Staying across the bay in Trois‑Îlets can be a sweet spot: beach by day, water taxi to the parades, and often better hotel availability. Apartment-style stays with kitchens save on breakfasts and late-night snacks.

Want to play mas without breaking the bank? Choose a T‑shirt vidé day (or two) instead of full costume, and DIY Monday’s burlesque wedding look with thrifted tulle and madras from the local market. Split car hire with friends, or pair a rental for beach days with ferries/buses on parade days.

Carry some cash—smaller food stalls and pop-up bars may not accept cards during peak parade hours. ATMs are available downtown but queues get long; stock up earlier in the day.
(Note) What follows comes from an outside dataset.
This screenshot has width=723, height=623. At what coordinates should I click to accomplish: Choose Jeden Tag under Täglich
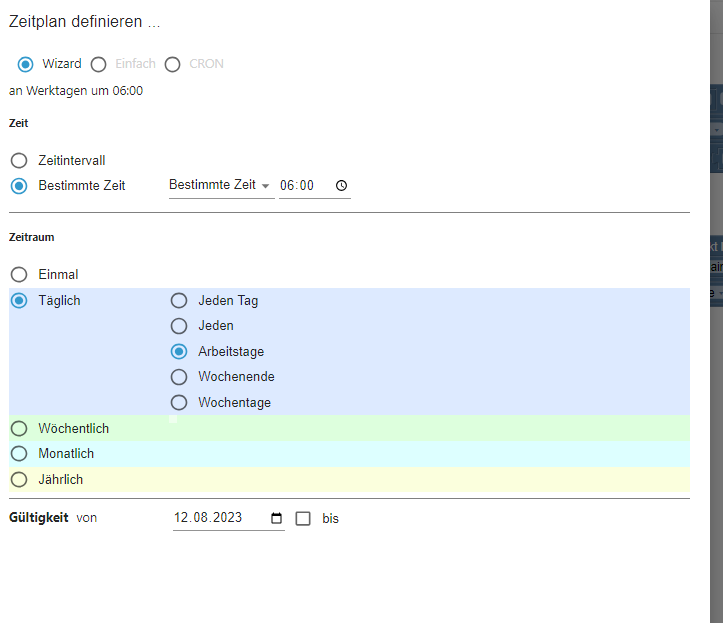coord(179,300)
Getting around & connectivity

During carnival, downtown Fort-de-France closes to traffic—plan to walk, dance, and ferry-hop. If you’re staying central, you can stroll to La Savane and the Malécon to join the action. For those across the bay, the maritime shuttle to Pointe du Bout/Trois‑Îlets runs frequently; it’s the easiest way to dodge road closures.

Taxis are available but in high demand on parade days; agree fares before you ride (typical short hops €15–30). There’s no Uber; download local taxi numbers from your hotel. The BRT (TCSP) and city buses serve the capital, but some routes adjust or suspend when the parades roll through—check service notices in advance.

Renting a car makes sense for beach and rum-distillery excursions outside parade hours (drive on the right), but avoid trying to park in the city during peak events. If you must drive, park on the outskirts and walk in—comfy trainers are your best friend.

Climate & packing

February is dry season in Martinique: warm days around 23–29°C, gentle trade winds, and the occasional brief shower. UV is strong, the beat is relentless, and you’ll be on your feet for hours—pack like a pro.

  • Footwear: cushioned, broken-in trainers or carnival boots—your knees and ankles will thank you after miles of chippin’.
  • Sun + hydration: high-SPF sunscreen, lip balm, a soft hydration pack, and electrolyte tabs. Shade is scarce on the route.
  • Outfits: light, breathable fabrics; a small crossbody or fanny pack; and outfits for theme days—DIY wedding wear for Monday, red/black flair for Tuesday, black/white for Wednesday.
  • Mas essentials: tights/shorts under costumes, body tape, safety pins, bandana, earplugs, wet wipes. For Nèg Gwo Siwo: petroleum jelly, headscarf, old clothes and sneakers you can toss.
  • Forgot something? Hit Fort-de-France’s markets and haberdasheries for madras, face gems, and accessories; supermarkets stock sunscreen, snacks, and water.

Sample plan

  1. Pre-carnival Saturday: Land in Fort-de-France, check into your hotel, and wander La Savane as trucks test sound systems. Grab accras and a cold Lorraine beer by the bay, then warm up at a soca/zouk fete—save your legs for the days ahead.
  2. Sunday (Feb 15): Dimanche Gras. Stake out a spot along Boulevard du Général de Gaulle by late morning. Watch Vaval’s arrival and the first eruption of color: glittered queens, brass bands, and groupes à pied shaking the streets. Sunset liming on the Malécon as the city glows.
  3. Monday (Feb 16): J’ouvert + Mariage burlesque. Meet your vidé crew before dawn—drums, whistles, and that pre-sunrise buzz. Nap and refuel, then don your cheekiest wedding getup for the cross-dressed procession. Evening vidé carries you past food stalls serving poulet boucané and colombo.
  4. Tuesday (Feb 17): Mardi Gras & Diables rouges. Go bold in red and black. Join your band around 10am for the longest, loudest day—DJ trucks, rum stops, and endless chippin’. Golden-hour photos at La Savane, then one last nighttime sweep: las lap until your feet give out.
  5. Wednesday (Feb 18): Mercredi des Cendres. Dress in black and white to mourn Vaval. The atmosphere is soulful and playful all at once; when the effigy burns by the waterfront, the island exhales. Celebrate with a quiet dinner—fresh fish, a perfect ti’ punch, and stories for life.
  6. Thursday (Recovery add‑on): Rinse the rum with sea salt at Les Salines beach, then tour a rum distillery—Habitation Clément in Le François or Depaz in Saint‑Pierre—for a deep dive into Martinique’s rhum agricole heritage.